TASK REQUIREMENTS: Search the records for the string "output" and copy every line in which it appears.

========================================================================

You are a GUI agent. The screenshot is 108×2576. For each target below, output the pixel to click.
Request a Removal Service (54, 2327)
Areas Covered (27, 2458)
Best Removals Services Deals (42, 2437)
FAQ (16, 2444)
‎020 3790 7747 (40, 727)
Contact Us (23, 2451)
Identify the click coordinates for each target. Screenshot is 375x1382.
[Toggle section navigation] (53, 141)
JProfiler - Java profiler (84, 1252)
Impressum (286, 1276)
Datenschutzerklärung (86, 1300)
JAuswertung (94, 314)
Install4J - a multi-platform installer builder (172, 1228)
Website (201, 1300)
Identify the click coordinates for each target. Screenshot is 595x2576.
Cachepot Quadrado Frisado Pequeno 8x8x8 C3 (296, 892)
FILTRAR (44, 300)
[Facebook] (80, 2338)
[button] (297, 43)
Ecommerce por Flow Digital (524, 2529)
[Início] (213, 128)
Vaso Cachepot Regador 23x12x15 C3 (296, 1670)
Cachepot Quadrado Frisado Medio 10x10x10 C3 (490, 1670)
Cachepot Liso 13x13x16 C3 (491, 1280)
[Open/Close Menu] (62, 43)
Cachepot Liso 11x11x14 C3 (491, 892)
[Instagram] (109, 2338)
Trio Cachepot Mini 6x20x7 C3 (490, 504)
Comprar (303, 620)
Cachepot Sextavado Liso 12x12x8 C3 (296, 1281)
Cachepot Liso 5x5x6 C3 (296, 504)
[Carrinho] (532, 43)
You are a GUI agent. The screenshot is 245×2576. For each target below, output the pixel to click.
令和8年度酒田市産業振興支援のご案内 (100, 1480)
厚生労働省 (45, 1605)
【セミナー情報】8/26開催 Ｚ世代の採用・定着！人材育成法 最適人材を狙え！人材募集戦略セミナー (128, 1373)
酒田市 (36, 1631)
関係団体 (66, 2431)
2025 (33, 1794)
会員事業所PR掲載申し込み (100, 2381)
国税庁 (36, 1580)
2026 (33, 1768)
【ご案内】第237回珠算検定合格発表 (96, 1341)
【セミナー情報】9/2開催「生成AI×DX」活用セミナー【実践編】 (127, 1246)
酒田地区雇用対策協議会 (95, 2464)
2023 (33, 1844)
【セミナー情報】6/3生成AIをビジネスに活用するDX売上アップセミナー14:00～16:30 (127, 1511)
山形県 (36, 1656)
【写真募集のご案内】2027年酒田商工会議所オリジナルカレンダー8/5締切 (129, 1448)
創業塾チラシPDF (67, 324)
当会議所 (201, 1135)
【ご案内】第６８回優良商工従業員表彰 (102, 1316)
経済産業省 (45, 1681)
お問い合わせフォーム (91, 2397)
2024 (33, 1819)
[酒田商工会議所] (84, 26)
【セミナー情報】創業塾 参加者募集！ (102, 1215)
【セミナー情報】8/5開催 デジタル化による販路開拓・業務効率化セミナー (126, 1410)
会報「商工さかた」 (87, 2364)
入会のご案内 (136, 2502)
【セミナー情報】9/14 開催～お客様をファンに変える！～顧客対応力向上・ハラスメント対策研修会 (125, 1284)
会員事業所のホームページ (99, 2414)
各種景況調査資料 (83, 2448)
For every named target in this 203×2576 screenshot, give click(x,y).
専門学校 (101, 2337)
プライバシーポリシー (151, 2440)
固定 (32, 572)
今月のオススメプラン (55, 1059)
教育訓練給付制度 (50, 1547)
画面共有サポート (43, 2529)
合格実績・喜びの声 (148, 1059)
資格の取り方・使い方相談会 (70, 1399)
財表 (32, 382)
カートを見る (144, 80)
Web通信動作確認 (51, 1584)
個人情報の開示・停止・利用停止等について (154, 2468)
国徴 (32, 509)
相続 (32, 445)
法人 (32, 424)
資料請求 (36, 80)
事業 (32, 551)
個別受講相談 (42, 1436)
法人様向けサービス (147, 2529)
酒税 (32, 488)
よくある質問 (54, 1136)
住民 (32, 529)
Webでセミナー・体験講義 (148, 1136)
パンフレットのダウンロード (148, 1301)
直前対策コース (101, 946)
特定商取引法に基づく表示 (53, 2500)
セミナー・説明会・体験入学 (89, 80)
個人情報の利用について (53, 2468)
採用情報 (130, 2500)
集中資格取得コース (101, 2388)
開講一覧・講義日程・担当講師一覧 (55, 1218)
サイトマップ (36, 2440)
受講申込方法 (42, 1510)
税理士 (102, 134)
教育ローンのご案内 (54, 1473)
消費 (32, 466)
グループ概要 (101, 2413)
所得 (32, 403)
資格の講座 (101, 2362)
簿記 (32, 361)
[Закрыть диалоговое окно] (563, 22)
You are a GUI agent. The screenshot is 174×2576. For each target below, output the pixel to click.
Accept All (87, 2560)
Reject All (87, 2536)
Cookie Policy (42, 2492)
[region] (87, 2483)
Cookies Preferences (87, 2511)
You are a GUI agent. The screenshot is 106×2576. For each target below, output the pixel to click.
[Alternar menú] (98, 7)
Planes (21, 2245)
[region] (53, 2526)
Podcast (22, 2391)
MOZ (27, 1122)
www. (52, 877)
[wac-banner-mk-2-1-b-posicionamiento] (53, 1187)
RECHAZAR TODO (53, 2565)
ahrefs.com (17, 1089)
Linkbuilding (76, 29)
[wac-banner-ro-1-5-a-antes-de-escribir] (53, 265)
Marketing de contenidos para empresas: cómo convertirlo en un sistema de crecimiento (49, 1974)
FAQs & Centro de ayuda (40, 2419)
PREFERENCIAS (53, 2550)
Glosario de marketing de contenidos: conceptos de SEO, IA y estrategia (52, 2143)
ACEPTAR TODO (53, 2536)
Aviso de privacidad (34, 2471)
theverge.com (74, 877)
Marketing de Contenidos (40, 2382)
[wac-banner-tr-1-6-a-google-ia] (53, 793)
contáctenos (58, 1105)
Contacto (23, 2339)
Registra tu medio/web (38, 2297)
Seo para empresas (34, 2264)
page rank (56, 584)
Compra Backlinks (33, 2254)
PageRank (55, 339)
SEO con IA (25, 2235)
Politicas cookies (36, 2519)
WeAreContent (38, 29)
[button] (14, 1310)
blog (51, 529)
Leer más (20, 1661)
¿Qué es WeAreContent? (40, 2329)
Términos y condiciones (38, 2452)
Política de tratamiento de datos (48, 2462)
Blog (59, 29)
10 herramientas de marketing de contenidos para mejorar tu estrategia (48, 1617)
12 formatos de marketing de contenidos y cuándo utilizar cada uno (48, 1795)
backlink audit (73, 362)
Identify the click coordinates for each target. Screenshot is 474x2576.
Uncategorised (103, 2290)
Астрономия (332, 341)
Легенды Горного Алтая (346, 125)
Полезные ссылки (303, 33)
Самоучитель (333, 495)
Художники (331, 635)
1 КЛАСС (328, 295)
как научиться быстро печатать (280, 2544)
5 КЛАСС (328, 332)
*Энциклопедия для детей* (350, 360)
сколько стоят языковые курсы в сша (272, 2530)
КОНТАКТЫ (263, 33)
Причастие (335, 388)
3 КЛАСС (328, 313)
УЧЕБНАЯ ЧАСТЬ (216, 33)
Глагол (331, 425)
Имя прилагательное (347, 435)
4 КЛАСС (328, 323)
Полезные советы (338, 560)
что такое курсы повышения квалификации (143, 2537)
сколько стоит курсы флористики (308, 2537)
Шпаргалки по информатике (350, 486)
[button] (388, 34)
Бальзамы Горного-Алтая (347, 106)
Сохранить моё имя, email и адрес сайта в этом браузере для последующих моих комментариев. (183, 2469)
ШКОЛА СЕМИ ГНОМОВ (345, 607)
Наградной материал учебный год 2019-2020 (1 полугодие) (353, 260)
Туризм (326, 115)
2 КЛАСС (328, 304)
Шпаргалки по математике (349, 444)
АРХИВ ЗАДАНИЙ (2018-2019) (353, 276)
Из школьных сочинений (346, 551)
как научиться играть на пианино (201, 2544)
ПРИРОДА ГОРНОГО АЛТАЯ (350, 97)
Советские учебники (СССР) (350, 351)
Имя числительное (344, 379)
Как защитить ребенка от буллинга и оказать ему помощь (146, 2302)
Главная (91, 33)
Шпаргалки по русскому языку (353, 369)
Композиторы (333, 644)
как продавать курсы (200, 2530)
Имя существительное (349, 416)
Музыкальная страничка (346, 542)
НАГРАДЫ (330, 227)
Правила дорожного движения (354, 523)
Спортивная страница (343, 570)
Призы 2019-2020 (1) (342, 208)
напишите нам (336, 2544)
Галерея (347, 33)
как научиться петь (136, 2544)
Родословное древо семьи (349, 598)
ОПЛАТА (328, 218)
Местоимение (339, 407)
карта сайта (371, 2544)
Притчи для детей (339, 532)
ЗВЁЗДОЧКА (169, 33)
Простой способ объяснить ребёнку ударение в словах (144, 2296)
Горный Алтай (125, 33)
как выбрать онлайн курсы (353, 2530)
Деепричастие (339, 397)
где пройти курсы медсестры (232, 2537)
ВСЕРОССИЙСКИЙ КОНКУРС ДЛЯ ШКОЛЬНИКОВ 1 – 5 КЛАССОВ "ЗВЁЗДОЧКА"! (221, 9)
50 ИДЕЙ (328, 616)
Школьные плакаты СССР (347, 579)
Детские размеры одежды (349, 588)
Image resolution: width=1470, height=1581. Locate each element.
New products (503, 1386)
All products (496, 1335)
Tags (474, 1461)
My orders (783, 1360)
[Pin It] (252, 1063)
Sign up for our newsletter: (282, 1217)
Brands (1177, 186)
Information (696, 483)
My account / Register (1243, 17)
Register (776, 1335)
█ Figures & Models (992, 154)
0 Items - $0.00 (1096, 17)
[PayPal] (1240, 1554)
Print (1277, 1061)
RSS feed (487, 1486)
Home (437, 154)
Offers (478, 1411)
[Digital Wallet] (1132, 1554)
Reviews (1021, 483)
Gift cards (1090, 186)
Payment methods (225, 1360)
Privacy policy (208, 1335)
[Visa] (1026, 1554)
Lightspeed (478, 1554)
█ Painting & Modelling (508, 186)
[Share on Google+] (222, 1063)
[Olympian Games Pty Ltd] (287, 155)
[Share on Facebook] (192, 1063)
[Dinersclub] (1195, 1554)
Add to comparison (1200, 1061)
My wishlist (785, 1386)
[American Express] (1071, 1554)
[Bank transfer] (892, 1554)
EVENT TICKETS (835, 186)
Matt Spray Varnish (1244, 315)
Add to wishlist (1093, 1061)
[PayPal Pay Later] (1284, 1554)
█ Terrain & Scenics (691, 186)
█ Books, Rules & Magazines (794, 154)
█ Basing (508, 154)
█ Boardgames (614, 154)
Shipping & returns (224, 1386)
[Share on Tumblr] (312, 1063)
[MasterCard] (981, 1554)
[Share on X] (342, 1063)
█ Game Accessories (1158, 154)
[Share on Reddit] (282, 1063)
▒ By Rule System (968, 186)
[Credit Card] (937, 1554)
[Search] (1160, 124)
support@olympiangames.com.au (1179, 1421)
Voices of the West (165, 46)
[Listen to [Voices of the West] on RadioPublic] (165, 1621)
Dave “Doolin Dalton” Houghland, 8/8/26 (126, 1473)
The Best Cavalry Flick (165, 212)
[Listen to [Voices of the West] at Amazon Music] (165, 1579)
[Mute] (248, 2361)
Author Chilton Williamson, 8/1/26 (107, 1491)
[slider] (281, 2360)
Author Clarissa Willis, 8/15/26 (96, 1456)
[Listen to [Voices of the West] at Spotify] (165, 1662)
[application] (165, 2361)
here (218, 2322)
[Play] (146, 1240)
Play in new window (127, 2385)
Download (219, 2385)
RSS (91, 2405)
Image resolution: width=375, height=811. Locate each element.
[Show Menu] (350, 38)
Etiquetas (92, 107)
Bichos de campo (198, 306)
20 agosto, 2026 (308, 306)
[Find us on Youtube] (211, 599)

========================================================================

ANSWER:
You are a GUI agent. The screenshot is 108×2576. For each target below, output the pixel to click.
You are a GUI agent. The screenshot is 245×2576. For each target below, output the pixel to click.
You are a GUI agent. The screenshot is 174×2576. For each target below, output the pixel to click.
You are a GUI agent. The screenshot is 106×2576. For each target below, output the pixel to click.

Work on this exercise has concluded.